A Jest of God - Margaret Laurence [45]
“Never mind. It’s a common complaint. Come on, darling, let’s go in.”
As we enter the front room, he laughs.
“Seems funny, doesn’t it? Waiting until the family is out. Like reverting to adolescence.”
The room has an almost untouched look, the neatness of a livingroom in a house where people congregate always in the kitchen. The furniture is old and ornate, pieces gathered with loving frugality, perhaps, throughout a quarter-century of auction sales. A walnut sideboard with a high bevelled mirror, a china cabinet plumed and scrolled woodenly and filled with objects hardly discernible behind the ruby glass. A plum-coloured chesterfield made for some giant race, curved hugely into the bow of the bay window. Then, in the midst of these known shapes, a gilt-bordered ikon, and an embroidered tablecloth with some mythical tree nestled in by a fantasy of birds, and on the wall a framed photograph of long-dead relatives in the old country, the heavily moustached men sitting with hands on knees, wearing their serge suits and rigid smiles, the women aproned elaborately and wearing on their heads black-fringed babushkas patterned with poppies or roses.
“Like a drink, Rachel?”
“Yes, all right.”
Now, in his own house, he seems for the first time reticent, or at a loss for words. Or else he thinks – words afterwards. How can I tell?

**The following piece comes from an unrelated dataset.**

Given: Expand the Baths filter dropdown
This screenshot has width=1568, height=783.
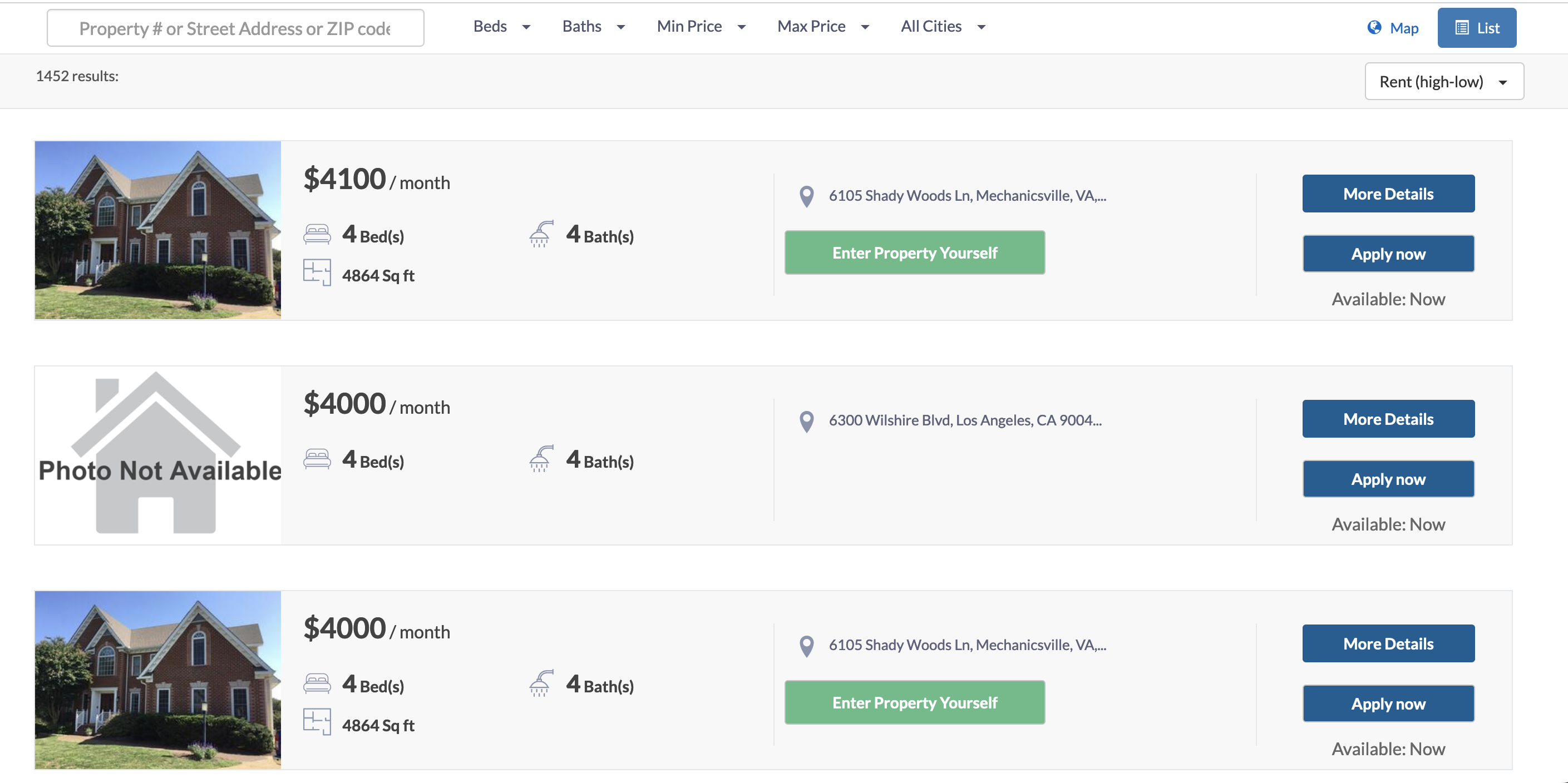Looking at the screenshot, I should point(594,27).
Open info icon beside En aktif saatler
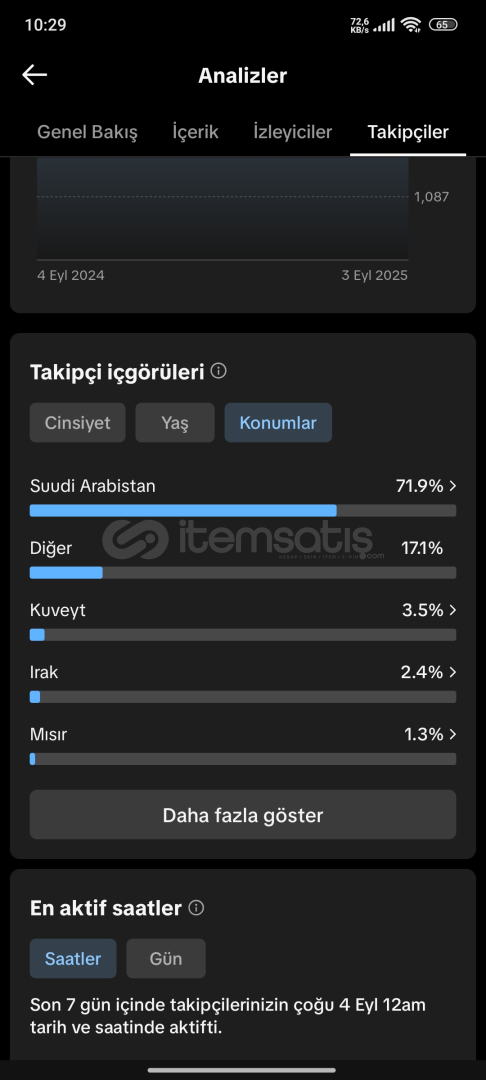Image resolution: width=486 pixels, height=1080 pixels. (196, 908)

But when we are in his room, I can’t tell him what has been on my mind, what’s worrying me. It’s his concern, too. I know that. But will he know it? I have to speak of it. I promised myself I would. It’s essential. But I can’t bring up the subject at all. It crosses my mind that I don’t know him well enough. That’s ridiculous, of course.
“What’s the matter, Rachel?”
“Nothing. Nothing’s the matter. I feel better, actually, here in this place.”
“How – better?”
“Safer.”
He laughs. “Because of its four walls and a roof?”

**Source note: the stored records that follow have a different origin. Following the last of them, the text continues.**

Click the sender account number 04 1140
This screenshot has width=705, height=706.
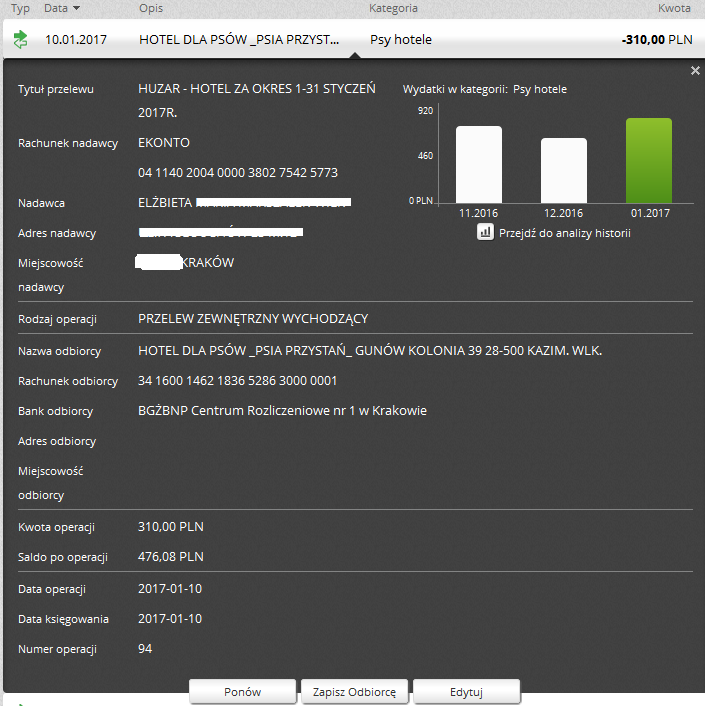click(237, 173)
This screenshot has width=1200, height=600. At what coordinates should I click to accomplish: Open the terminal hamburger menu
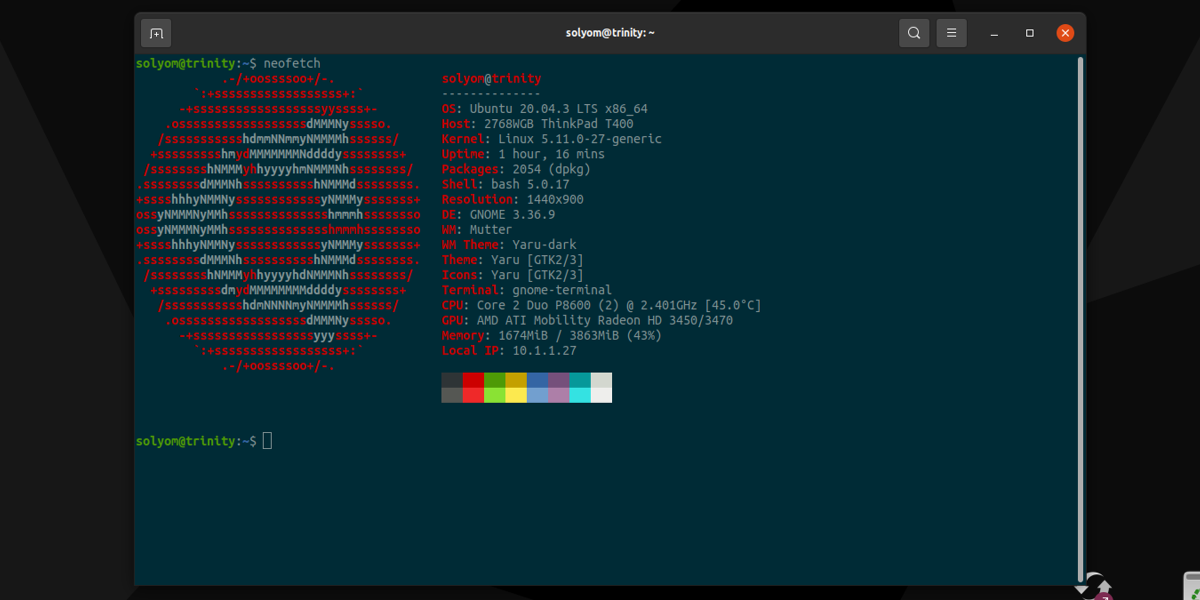click(952, 33)

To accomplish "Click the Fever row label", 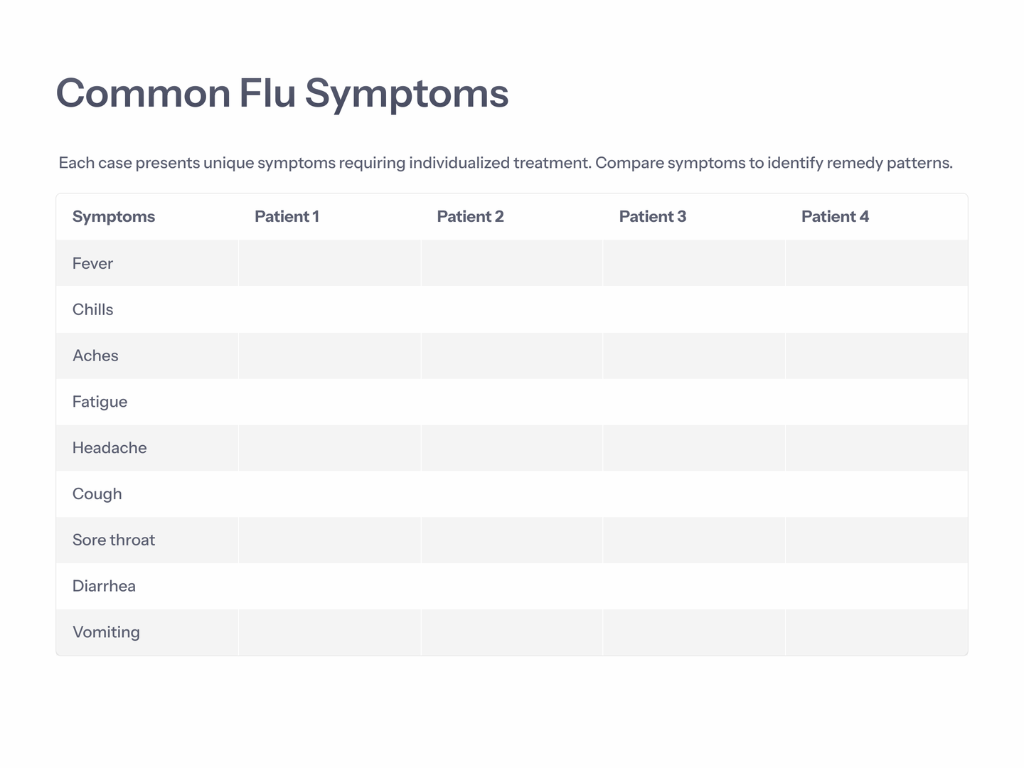I will 93,263.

“You think that’s foolish, don’t you?”
“Yeh, maybe. But women don’t.”
Women. I’m not the only one, then, who feels that way. Nick goes to the windows and opens the curtains.

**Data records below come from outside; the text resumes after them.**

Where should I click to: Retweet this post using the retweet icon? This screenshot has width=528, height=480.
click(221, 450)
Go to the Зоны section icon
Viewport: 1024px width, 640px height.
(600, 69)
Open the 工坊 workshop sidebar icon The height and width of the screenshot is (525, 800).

“My mother always closes them,” he says, “to keep out the sun. It gives me claustrophobia, having a place shut up like this.”
Then he puts his arms around me.
“Come on, darling, come and lie down beside me.”
There seems to be a kind of tenderness in his voice. After a while I won’t feel apprehensive any more. I can even take off my clothes without feeling very unfamiliar about it. See – I have changed.
His hands are careful and gentle and slow at first.
“You have nice small breasts, darling. You’re very slender all over, aren’t you?”
“I’m too thin.” Then I’m sorry I said that.
“No. I like it.”
“Do you?”
“Yes. I like you here, and here. Very delicate shoulders, too, you have. And beautiful thighs, and the skin there is – feel how soft your own skin is, Rachel, when I stroke you there?”
Am I like that? I never knew.
“You touch me, too,” he says. “There. Put your hands there. That’s good. More.”
Then I want my hands to know everything about him, the way the hair grows in his armpits, the curve of his bones at the hips, the tight muscles of his belly, the arching of his sex.
“Now, Rachel?”
“Yes. Now.” If only I can relax. Relax, Rachel.
“Relax, Rachel.”
“I’m sorry.”
“No – it’s all right. Just relax, darling.”
“I’m sorry – Nick –”
“It’s all right.”
But it isn’t. Without wanting to, I’m holding myself away. But it hasn’t hurt after all. Now there is only the swiftness of him, the heaviness of him on me, and at the final moment he does not cry out like before, but his face is so intense I can hardly look upon it, for the open tenderness I feel, seeing him so. Then it is over, and after a while he lifts his head and looks at me. With my fingers I go over the sharp outlines of his face, and touch his eyes and the unruly blackness of his hair.
“Nick –”
“Hello. Was that – I mean, did you, Rachel?”
“Yes.” This is not true, but it is true in every way that is important to me now.
Thought has to return, but it hasn’t the power to threaten me, not yet. What if? I should be concerned.